I couldn’t help but see President Obama doing this to Brand Obama recently when he agreed to let 7,991 earmarks, worth about $5.5 billion of taxpayers’ money go along for the ride in the $410 billion omnibus budget bill. (Individual politicians love taking from the big pot into which all taxpayers have dropped their hard-earned cash to dole out juicy chunks to their own friends and constituents.)

What about Obama’s campaign pledges to change business as usual? What about his pledge for fiscal responsibility and to go “line by line” to surgically remove the pork spending that is sneaked, without debate, into worthy bills?

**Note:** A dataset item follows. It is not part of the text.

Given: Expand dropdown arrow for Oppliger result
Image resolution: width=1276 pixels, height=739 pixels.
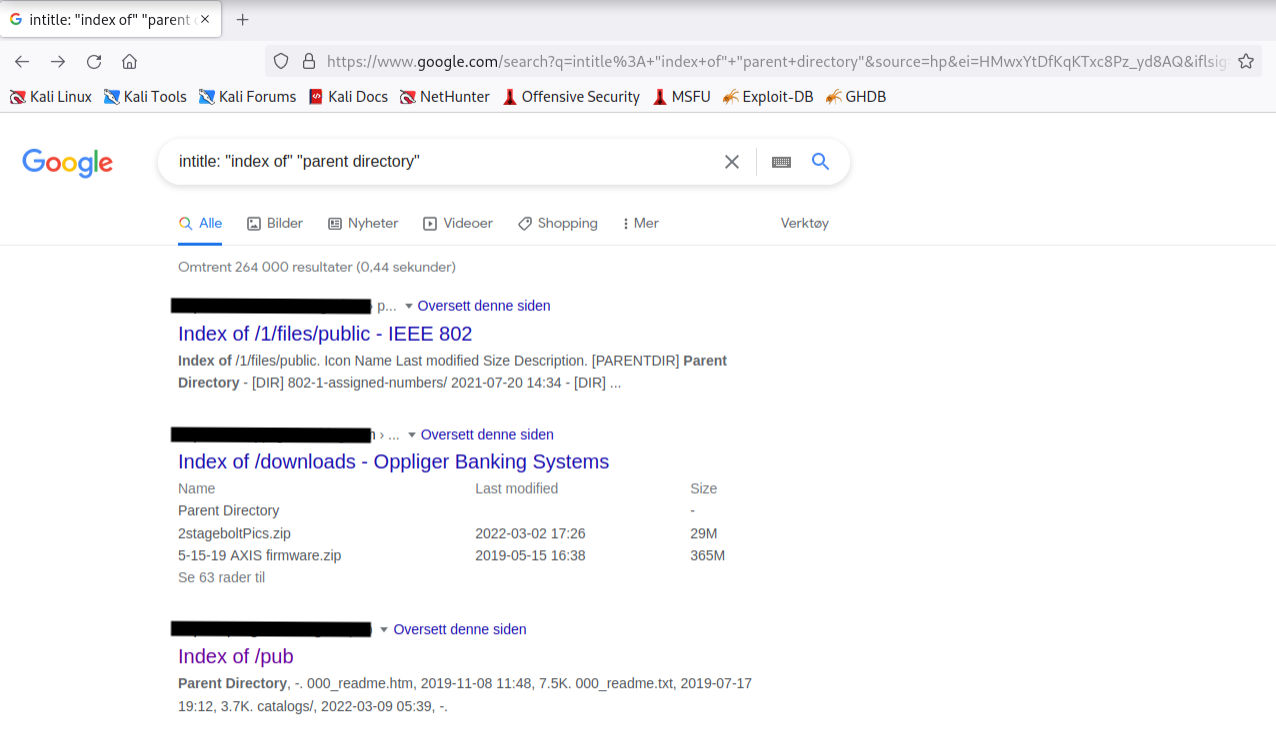Looking at the screenshot, I should pos(411,436).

What if Nike started saying “Just Do It… Sometimes?” What if the FedEx brand was built on “When it quite often has to be there overnight, except on Tuesdays.”

A brand is more than an image, or a tagline; it’s what people instinctively feel in their gut about your product or service — because of what you say you are and, more importantly, because of the experience you provide to your peeps. It’s perception to a point; but reality and performance in the long run. Brand loyalty is built on meeting (and exceeding) expectations. But loyalties can be shaken. Loyalties turn if the brand does not live up to its promises.

Maybe President Obama should sit down with a good branding agency for a refresher meeting to remind him of what he so ably built during his campaign.

He might think more carefully before diluting his brand with a few deft strokes of the pen again.